[Opening DATA UNDER STUDY section]

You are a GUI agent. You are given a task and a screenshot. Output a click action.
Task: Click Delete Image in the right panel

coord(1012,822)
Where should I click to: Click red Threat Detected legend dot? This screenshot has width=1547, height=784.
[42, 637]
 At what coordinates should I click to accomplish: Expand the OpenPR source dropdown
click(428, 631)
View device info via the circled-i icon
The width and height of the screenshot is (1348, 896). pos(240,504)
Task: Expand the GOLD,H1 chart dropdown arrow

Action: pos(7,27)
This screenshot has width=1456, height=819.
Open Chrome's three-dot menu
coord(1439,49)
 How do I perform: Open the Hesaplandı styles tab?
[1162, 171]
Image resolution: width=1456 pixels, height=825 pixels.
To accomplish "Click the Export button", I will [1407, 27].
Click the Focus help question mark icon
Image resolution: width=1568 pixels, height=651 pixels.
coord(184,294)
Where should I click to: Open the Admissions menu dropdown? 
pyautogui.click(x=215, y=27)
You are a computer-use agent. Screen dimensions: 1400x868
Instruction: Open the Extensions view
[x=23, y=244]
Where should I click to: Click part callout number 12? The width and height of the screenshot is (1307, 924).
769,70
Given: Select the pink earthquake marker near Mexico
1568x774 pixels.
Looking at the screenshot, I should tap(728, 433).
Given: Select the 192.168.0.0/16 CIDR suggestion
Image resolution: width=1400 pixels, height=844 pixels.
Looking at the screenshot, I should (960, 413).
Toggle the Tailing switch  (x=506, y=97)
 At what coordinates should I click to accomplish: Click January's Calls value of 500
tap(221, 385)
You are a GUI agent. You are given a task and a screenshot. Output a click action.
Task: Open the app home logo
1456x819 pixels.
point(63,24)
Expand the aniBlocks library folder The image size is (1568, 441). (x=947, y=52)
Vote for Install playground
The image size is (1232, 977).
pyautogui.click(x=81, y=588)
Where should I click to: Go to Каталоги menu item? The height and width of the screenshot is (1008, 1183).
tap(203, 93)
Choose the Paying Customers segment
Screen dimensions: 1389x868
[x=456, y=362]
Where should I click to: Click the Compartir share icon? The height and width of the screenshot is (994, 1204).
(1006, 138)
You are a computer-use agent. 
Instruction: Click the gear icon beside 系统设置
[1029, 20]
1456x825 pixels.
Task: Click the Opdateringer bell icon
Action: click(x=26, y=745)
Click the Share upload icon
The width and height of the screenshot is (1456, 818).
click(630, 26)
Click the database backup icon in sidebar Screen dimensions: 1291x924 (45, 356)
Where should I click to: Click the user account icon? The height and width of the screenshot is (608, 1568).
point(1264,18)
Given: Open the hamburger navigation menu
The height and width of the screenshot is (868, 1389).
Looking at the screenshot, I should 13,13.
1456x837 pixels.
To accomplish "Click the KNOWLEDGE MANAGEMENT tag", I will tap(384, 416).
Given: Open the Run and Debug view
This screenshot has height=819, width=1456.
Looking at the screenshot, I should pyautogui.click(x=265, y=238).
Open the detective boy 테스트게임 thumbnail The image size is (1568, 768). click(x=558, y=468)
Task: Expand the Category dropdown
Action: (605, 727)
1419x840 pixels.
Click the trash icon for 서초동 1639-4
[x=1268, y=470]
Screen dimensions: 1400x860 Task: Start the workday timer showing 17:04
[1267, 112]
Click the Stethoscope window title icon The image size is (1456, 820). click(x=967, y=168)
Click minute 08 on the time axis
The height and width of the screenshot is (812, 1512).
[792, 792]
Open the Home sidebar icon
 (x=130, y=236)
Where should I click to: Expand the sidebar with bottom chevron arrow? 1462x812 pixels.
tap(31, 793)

[Closing DATA UNDER STUDY section]

TASK ITEM —
Give every part of the material again, exactly as written.

ANSWER TO THIS PROBLEM —
You are a GUI agent. You are given a task and a screenshot. Output a click action.
Task: Click Delete Image in the right panel

coord(1012,822)
Where should I click to: Click red Threat Detected legend dot? This screenshot has width=1547, height=784.
[42, 637]
 At what coordinates should I click to accomplish: Expand the OpenPR source dropdown
click(428, 631)
View device info via the circled-i icon
The width and height of the screenshot is (1348, 896). pos(240,504)
Task: Expand the GOLD,H1 chart dropdown arrow

Action: pos(7,27)
This screenshot has width=1456, height=819.
Open Chrome's three-dot menu
coord(1439,49)
 How do I perform: Open the Hesaplandı styles tab?
[1162, 171]
Image resolution: width=1456 pixels, height=825 pixels.
To accomplish "Click the Export button", I will [1407, 27].
Click the Focus help question mark icon
Image resolution: width=1568 pixels, height=651 pixels.
coord(184,294)
Where should I click to: Open the Admissions menu dropdown? 
pyautogui.click(x=215, y=27)
You are a computer-use agent. Screen dimensions: 1400x868
Instruction: Open the Extensions view
[x=23, y=244]
Where should I click to: Click part callout number 12? The width and height of the screenshot is (1307, 924).
769,70
Given: Select the pink earthquake marker near Mexico
1568x774 pixels.
Looking at the screenshot, I should tap(728, 433).
Given: Select the 192.168.0.0/16 CIDR suggestion
Image resolution: width=1400 pixels, height=844 pixels.
Looking at the screenshot, I should (960, 413).
Toggle the Tailing switch  (x=506, y=97)
 At what coordinates should I click to accomplish: Click January's Calls value of 500
tap(221, 385)
You are a GUI agent. You are given a task and a screenshot. Output a click action.
Task: Open the app home logo
1456x819 pixels.
point(63,24)
Expand the aniBlocks library folder The image size is (1568, 441). (x=947, y=52)
Vote for Install playground
The image size is (1232, 977).
pyautogui.click(x=81, y=588)
Where should I click to: Go to Каталоги menu item? The height and width of the screenshot is (1008, 1183).
tap(203, 93)
Choose the Paying Customers segment
Screen dimensions: 1389x868
[x=456, y=362]
Where should I click to: Click the Compartir share icon? The height and width of the screenshot is (994, 1204).
(1006, 138)
You are a computer-use agent. 
Instruction: Click the gear icon beside 系统设置
[1029, 20]
1456x825 pixels.
Task: Click the Opdateringer bell icon
Action: click(x=26, y=745)
Click the Share upload icon
The width and height of the screenshot is (1456, 818).
click(630, 26)
Click the database backup icon in sidebar Screen dimensions: 1291x924 (45, 356)
Where should I click to: Click the user account icon? The height and width of the screenshot is (608, 1568).
point(1264,18)
Given: Open the hamburger navigation menu
The height and width of the screenshot is (868, 1389).
Looking at the screenshot, I should 13,13.
1456x837 pixels.
To accomplish "Click the KNOWLEDGE MANAGEMENT tag", I will tap(384, 416).
Given: Open the Run and Debug view
This screenshot has height=819, width=1456.
Looking at the screenshot, I should pyautogui.click(x=265, y=238).
Open the detective boy 테스트게임 thumbnail The image size is (1568, 768). click(x=558, y=468)
Task: Expand the Category dropdown
Action: (605, 727)
1419x840 pixels.
Click the trash icon for 서초동 1639-4
[x=1268, y=470]
Screen dimensions: 1400x860 Task: Start the workday timer showing 17:04
[1267, 112]
Click the Stethoscope window title icon The image size is (1456, 820). click(x=967, y=168)
Click minute 08 on the time axis
The height and width of the screenshot is (812, 1512).
[792, 792]
Open the Home sidebar icon
 (x=130, y=236)
Where should I click to: Expand the sidebar with bottom chevron arrow? 1462x812 pixels.
tap(31, 793)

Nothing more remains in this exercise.